You'll notice the above CREATE TABLE statement includes one new column at the beginnning: 


`id INTEGER PRIMARY KEY AUTOINCREMENT, `

A primary key is a field in a table which uniquely identifies each row/record in a database table. Primary keys must contain unique values. When we include id INTEGER PRIMARY KEY AUTOINCREMENT, we are inlcuding a column that will act as a primary key for each row in the table. AUTOINCREMENT just means that SQL will automatically update each new row in the table with the next available primary key. This will become more clear later on, when we begin to add data to our tables


### Creating The Employees Table

`sqlite3 barbershop.db < create_employees.sql`

When we run the above on the command line, we are telling SQLite3 to run the SQL statements in the create_employees.sql file in our barbershop database. In this case, creating our employees tabe:
```sql
CREATE TABLE employees (id INTEGER PRIMARY KEY AUTOINCREMENT, name TEXT, phone_number TEXT, email TEXT);
```

Our table is now stored in the barbershop.db file. We can check on this by running the following in the command line:

`sqlite3 barbershop.db`

`.tables`

If successful, you should receive a response with the table names.
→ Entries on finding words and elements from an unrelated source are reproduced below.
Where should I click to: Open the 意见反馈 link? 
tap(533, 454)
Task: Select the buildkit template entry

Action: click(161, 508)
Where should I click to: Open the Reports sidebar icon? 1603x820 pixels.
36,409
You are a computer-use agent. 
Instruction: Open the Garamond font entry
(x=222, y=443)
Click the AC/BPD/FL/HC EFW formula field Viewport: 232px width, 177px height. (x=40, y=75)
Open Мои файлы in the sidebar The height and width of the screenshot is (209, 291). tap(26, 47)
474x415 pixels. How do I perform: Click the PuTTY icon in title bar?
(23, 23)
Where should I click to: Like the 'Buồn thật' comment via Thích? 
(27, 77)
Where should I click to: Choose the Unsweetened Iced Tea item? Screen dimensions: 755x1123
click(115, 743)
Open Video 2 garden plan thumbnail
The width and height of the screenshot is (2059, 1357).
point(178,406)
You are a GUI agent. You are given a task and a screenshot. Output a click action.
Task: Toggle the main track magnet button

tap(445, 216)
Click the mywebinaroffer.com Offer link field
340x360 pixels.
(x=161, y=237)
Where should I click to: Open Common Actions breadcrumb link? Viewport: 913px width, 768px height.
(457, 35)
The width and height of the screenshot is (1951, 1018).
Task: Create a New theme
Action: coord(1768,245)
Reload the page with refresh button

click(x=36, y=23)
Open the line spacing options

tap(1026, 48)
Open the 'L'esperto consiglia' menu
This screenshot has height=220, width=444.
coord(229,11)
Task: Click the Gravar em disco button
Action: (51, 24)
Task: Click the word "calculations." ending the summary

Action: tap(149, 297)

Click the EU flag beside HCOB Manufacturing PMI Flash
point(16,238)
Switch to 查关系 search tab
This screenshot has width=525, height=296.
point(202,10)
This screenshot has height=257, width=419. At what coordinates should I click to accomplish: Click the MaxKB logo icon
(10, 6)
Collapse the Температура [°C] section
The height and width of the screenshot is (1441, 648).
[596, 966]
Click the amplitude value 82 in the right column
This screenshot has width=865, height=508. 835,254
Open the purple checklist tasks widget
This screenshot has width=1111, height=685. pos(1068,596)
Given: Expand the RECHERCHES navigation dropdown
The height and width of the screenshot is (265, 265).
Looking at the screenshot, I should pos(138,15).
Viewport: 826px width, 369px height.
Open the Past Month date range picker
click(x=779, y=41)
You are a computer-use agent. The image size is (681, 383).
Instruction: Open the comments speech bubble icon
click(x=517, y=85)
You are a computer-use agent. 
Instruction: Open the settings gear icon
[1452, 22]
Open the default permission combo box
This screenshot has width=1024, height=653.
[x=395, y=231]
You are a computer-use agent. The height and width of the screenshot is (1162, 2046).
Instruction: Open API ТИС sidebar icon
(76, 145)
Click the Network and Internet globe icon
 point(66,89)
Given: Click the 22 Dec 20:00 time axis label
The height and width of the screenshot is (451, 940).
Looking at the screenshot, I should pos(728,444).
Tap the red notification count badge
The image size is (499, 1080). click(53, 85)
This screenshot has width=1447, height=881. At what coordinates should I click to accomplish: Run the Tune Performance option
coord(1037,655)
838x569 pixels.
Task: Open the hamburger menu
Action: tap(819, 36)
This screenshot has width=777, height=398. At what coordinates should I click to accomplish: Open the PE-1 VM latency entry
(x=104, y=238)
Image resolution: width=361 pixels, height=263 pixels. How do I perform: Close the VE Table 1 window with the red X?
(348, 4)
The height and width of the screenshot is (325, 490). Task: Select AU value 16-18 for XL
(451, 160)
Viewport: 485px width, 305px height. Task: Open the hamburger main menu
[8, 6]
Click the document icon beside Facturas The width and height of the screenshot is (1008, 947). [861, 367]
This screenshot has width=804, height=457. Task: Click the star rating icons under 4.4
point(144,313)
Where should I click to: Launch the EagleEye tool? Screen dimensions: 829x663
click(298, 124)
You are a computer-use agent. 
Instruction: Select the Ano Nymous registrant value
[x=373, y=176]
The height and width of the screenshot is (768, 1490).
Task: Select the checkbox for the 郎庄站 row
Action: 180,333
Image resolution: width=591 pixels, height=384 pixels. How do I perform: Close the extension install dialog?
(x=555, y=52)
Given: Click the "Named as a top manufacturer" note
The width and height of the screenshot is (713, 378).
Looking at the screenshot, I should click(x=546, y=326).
Running `.schema` in place of `.tables`, should return the schema of the tables in the datatbase.

As our database can store multiple tables, lets add a table for customers as well.

### Conclusion

At the beginning of the lesson we talked about some of the key concepts of SQL databases. Databases are made up of **tables** which store information about a single entity. These tables are made up of **columns** that store different attributes about our data. **Rows** in the table represent individual members of a table. For each individual member of a table, we will have a separate row, and each attribute of that row is in a column. 
In our example, the barbershop database has a table called `employees`. The columns of our `employees` table are attributes of the employees, like name and phone number. 
Each row of our `employees` table will represent one member of this entity. In our next lesson, we will learn how to insert the data, or rows, into the table.